2.3 Overview of TCP/IP

TCP/IP is a set of communications protocols that define how different types of computers talk to one another. It's named for its two most common protocols, the Transmission Control Protocol and the Internet Protocol. The Internet Protocol moves data between hosts: it splits data into packets, which are then forwarded to machines via the network. The Transmission Control Protocol ensures that the packets in a message are reassembled in the correct order at their final destination and that any missing datagrams are re-sent until they are correctly received. Other protocols provided as part of TCP/IP include:

Address Resolution Protocol (ARP): Translates between Internet and local hardware addresses (Ethernet, etc.)
Internet Control Message Protocol (ICMP): Error-message and control protocol
Point-to-Point Protocol (PPP): Enables TCP/IP (and other protocols) to be carried across both synchronous and asynchronous point-to-point serial links
Reverse Address Resolution Protocol (RARP): Translates between local hardware and Internet addresses (opposite of ARP)
Simple Mail Transport Protocol (SMTP): Used by sendmail to send mail via TCP/IP
Simple Network Management Protocol (SNMP): Performs distributed network management functions via TCP/IP
User Datagram Protocol (UDP): Provides data transfer, but without the reliable delivery capabilities of TCP

TCP/IP is covered in-depth in the three-volume set Internetworking with TCP/IP (Prentice Hall). The commands in this chapter and the next are described in more detail in TCP/IP Network Administration and Linux Network Administrator's Guide both published by O'Reilly.

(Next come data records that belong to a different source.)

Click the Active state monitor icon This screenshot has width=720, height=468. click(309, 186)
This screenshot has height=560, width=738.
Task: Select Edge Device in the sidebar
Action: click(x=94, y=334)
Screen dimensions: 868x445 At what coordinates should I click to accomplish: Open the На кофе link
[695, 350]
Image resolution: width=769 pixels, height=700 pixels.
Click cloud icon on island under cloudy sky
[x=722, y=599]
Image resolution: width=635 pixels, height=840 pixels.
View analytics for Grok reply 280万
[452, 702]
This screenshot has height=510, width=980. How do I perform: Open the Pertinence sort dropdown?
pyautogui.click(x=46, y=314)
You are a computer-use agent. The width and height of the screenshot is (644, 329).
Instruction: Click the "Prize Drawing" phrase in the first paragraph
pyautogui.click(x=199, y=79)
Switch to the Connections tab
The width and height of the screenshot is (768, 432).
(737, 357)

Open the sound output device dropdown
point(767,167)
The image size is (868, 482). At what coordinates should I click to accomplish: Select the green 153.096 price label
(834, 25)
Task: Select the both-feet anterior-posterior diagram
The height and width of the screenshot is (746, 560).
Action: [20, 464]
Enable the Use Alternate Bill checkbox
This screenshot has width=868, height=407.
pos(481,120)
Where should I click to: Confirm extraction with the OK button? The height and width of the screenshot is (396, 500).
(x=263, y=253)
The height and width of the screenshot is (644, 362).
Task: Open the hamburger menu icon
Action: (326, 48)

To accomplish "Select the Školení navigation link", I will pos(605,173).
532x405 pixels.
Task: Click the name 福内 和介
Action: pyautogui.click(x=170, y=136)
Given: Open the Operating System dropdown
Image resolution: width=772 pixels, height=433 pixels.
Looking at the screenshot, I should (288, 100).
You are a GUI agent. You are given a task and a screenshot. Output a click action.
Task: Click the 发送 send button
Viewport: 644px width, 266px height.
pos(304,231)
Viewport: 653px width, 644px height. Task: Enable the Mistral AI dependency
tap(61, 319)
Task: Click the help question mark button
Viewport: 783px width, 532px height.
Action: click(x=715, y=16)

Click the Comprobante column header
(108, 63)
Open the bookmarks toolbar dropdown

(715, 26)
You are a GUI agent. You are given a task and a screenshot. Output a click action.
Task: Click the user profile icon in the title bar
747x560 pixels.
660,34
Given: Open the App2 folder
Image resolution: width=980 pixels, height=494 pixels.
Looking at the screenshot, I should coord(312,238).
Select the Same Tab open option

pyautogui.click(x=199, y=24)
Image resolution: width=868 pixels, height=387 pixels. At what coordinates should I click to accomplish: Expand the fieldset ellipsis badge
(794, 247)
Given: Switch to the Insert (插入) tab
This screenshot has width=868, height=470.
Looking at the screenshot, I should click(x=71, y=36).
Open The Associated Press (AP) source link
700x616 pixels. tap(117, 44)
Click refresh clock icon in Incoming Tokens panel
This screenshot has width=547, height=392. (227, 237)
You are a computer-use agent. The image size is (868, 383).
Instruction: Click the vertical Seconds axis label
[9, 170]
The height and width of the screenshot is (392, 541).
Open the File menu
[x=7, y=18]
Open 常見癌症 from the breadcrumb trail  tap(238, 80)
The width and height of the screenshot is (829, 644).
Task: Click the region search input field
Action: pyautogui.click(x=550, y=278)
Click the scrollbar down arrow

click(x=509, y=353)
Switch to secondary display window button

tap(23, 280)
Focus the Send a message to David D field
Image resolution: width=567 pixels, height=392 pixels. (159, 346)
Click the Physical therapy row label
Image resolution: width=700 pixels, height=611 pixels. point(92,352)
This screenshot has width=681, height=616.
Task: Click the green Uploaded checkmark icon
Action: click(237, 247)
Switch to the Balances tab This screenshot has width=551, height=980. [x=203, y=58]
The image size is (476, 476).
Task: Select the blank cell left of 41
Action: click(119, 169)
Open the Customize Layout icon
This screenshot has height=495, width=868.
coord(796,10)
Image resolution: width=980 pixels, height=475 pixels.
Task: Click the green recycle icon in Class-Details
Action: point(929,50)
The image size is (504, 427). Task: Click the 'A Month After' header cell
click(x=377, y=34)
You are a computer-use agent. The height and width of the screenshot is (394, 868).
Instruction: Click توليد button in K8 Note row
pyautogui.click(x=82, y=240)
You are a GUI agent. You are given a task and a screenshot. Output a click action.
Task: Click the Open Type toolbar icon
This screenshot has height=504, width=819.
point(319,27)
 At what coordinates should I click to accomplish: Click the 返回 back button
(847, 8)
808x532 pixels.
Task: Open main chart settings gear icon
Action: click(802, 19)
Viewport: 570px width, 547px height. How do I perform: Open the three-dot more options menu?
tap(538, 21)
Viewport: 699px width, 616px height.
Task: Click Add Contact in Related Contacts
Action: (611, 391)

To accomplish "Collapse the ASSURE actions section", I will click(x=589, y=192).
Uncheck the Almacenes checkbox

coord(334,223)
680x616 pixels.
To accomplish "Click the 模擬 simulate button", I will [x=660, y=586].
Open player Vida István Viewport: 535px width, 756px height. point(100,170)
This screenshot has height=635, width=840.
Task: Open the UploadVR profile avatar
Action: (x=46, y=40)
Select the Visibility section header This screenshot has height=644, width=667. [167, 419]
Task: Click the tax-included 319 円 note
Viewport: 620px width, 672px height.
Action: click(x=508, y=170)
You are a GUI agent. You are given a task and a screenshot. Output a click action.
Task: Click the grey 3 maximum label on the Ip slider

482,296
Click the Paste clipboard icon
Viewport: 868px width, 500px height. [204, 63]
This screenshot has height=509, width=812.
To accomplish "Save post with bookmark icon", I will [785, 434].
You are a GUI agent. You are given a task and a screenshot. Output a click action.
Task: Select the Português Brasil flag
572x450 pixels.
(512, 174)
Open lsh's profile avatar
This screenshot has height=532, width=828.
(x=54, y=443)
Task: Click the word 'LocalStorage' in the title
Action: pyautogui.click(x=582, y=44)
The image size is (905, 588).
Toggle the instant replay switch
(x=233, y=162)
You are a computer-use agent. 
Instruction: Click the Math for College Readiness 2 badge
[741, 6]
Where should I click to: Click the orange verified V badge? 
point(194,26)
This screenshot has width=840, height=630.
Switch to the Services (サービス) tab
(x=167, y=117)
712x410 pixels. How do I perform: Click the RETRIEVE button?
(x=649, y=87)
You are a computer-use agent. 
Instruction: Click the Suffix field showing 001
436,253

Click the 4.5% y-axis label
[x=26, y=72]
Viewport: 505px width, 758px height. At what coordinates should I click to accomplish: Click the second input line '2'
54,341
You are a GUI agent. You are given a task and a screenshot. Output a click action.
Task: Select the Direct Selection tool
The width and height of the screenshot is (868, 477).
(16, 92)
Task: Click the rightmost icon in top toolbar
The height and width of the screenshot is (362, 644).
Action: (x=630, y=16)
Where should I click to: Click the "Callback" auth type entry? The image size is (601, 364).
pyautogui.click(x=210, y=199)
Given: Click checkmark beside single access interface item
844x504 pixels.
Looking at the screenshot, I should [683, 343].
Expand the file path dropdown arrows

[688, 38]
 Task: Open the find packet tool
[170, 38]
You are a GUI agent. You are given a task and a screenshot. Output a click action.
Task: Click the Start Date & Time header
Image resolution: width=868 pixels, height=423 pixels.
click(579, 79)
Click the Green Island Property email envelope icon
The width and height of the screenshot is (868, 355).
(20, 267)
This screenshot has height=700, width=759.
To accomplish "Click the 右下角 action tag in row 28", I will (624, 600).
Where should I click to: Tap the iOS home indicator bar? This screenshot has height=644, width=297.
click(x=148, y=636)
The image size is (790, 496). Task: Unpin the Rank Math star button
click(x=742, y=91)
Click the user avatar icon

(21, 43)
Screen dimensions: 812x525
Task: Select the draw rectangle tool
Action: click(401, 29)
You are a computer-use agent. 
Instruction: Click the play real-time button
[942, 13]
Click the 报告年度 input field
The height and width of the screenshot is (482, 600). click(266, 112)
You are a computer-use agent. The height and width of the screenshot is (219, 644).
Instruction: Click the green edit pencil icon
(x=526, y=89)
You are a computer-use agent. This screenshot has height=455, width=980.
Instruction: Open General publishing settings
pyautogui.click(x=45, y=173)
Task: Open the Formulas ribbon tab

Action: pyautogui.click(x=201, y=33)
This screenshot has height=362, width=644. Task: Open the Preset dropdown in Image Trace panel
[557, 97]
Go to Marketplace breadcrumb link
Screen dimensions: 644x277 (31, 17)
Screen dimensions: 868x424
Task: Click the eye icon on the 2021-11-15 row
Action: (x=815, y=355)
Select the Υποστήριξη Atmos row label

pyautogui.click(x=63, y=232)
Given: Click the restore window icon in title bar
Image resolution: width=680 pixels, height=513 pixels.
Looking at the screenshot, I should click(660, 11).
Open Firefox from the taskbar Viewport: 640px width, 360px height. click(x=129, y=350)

In the architecture of TCP/IP protocols, data is passed down the stack (toward the Network Access Layer) when it is sent to the network, and up the stack when it is received from the network (see Figure 2-1).

Figure 2-1. Layers in the TCP/IP protocol architecture

2.3.1 IP Addresses

The IP (Internet protocol) address is a 32-bit binary number that differentiates your machine from all others on the network. Each machine must have a unique IP address. An IP address contains two parts: a network part and a host part. The number of address bits used to identify the network and host differ according to the class of the address. There are three main address classes: A, B, and C (see Figure 2-2). The leftmost bits indicate what class each address is.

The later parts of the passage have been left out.